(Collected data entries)
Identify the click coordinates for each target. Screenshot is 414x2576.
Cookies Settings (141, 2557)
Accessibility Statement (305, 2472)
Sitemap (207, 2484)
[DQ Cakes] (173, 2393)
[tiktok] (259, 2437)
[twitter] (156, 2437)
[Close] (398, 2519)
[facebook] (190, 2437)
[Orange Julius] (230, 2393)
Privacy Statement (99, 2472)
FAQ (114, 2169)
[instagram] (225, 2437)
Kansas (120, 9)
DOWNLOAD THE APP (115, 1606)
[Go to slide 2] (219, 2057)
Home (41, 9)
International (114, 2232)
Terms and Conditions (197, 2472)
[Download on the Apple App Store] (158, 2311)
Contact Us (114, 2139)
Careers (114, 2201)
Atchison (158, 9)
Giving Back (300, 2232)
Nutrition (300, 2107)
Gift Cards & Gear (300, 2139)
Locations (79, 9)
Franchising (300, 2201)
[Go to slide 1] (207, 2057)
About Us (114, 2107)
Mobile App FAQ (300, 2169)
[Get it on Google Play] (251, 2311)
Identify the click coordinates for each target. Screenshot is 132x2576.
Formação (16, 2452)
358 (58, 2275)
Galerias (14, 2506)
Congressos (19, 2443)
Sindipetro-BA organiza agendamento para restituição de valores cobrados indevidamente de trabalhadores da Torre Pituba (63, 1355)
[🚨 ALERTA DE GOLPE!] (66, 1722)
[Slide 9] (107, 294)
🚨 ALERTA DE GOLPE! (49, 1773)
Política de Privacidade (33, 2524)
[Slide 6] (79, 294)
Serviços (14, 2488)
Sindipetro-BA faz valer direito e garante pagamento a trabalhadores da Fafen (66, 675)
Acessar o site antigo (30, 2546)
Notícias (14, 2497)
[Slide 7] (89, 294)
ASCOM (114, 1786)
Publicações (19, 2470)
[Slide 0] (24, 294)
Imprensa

* **Exercise details**:
Repeat the entries above exactly, beginning at their first line and ending with the line that contains "About Us (114, 2107)", with nothing added.

* **Solution below**:
Identify the click coordinates for each target. Screenshot is 414x2576.
Cookies Settings (141, 2557)
Accessibility Statement (305, 2472)
Sitemap (207, 2484)
[DQ Cakes] (173, 2393)
[tiktok] (259, 2437)
[twitter] (156, 2437)
[Close] (398, 2519)
[facebook] (190, 2437)
[Orange Julius] (230, 2393)
Privacy Statement (99, 2472)
FAQ (114, 2169)
[instagram] (225, 2437)
Kansas (120, 9)
DOWNLOAD THE APP (115, 1606)
[Go to slide 2] (219, 2057)
Home (41, 9)
International (114, 2232)
Terms and Conditions (197, 2472)
[Download on the Apple App Store] (158, 2311)
Contact Us (114, 2139)
Careers (114, 2201)
Atchison (158, 9)
Giving Back (300, 2232)
Nutrition (300, 2107)
Gift Cards & Gear (300, 2139)
Locations (79, 9)
Franchising (300, 2201)
[Go to slide 1] (207, 2057)
About Us (114, 2107)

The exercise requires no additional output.